I totally agree that the none resident parent can pretty much do as they please, but i do not agree with changing the law and making the second parent accountable.
Im stuck in a dreadful situation when my ex husband treats me and the kids dreadfully and i mean dreadfully (esp me). This behaviour continues though as there is a court order in place. I always wanted him to remain involved in the children's life but iv learnt that it shouldn't be at any cost. There is a point where it becomes so toxic that its not in the best interest of the children and the parent.
Dont try and force him to do and be something that hes not interested in, your situation will become worse. Your children may also become angry with you for insisting on contact.

Please remember that even with a contact arrangement in place, he can still decide not to see the children. If your dealing with someone unreasonable not even a court order will stop that.

IvanaPee · 12/03/2019 11:58

Stop being such a drama queen about it.

What do you mean, entitled to plan? Of course you are!

Surely your girls aren’t affecting your plans? They’re nearly adults. If you want to go out with your boyfriend for example, they’re old enough to be left alone!

MzHz · 12/03/2019 12:35

SillyBilly my love, can’t you see he’s doing this (as is his wife) JUST TO FUCK WITH YOUR HEAD!

So take a step back, tell him to sort it out with the dds directly and leave them to it

If your girls don’t want to see him, that’s on him.
All you can do is be there for them.

Defuse the situation, he’s bitter towards you, and using the kids to get at you, so take yourself out of it and he won’t get any energy from it.

The girls are old enough to see what he’s like, and you can be the parent that DOES give a shit.

gudrunandtheseeress · 12/03/2019 14:14

Are your ex and wife expecting or planning to have a child together?

Bananasinpyjamas11 · 12/03/2019 14:36

I’ve left my Ex to sort out arrangements with his son now, older teenager.

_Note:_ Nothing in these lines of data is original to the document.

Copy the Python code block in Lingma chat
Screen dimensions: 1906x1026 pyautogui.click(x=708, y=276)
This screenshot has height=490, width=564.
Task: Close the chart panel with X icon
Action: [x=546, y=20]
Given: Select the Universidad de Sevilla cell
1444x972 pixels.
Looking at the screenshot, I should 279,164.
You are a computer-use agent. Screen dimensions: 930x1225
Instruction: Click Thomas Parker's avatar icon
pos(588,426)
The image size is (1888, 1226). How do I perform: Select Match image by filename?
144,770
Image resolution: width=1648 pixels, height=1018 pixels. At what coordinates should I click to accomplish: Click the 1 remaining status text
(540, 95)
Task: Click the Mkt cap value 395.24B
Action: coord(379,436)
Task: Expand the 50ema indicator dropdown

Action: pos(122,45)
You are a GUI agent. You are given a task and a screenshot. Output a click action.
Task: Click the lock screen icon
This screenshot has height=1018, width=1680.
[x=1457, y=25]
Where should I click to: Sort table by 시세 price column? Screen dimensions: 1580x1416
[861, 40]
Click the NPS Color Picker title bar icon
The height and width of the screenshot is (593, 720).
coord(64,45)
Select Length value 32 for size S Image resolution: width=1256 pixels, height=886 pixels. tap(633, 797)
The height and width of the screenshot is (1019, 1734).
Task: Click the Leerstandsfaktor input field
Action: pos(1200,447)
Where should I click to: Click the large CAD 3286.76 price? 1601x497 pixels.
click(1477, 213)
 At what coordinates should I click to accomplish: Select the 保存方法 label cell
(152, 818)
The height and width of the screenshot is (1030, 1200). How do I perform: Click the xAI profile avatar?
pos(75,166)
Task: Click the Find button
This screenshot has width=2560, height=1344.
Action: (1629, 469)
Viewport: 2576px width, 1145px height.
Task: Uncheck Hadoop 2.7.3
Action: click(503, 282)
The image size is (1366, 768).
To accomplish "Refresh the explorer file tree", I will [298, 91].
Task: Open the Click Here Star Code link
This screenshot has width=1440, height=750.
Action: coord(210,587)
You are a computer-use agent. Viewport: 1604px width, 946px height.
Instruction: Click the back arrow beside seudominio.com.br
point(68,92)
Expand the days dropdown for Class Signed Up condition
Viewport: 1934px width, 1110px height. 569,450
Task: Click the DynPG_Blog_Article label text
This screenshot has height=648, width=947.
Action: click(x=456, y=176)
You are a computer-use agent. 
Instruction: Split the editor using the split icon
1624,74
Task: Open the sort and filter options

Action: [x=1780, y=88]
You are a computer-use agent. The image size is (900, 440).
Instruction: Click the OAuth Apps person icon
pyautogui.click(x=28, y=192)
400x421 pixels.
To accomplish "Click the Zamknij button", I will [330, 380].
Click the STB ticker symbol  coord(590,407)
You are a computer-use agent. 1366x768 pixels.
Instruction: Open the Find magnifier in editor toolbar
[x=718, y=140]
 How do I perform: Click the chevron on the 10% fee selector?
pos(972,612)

Of course sometimes I wish I’d time off and also anothe co parent, but he’s never been a coparent tbh, just a pain in the neck!

Result is he hardly sees our son. Although somehow Christmas and birthday he gets agitated and wants to see him... very annoying our son is not a toy.

Let go of your expectations that your Ex is going to amicably coparent. That’s not letting him off the hook, it’s letting you off the hook of trying to haul him into it. You parent, you enjoy your girls. You are all having to let go a bit here of him, as he’s not responding.

I parcel off DS to a summer camp, a sleep over, to his grandparents for a weekend. And he’s active in lots of clubs at the weekend and has a computer games in the evening. To be honest I don’t see enough of him! I really enjoy having him here.

SillyBillyMeClarkie · 12/03/2019 15:07

They not planning a family. She’s 68 and he’s 52

OP posts:
SillyBillyMeClarkie · 12/03/2019 15:11

Why is he bitter?? I have the lionshare of the children. They need more money than I can earn and his poor contribution goes no where near covering their actual costs.

He’s just has a big fancy wedding. New car. New motor bike. 5 holidays a year.

I struggle to make ends meet. He gives his kids £1 pocket money!

So I’m not angry. I’m bloody exhausted!!!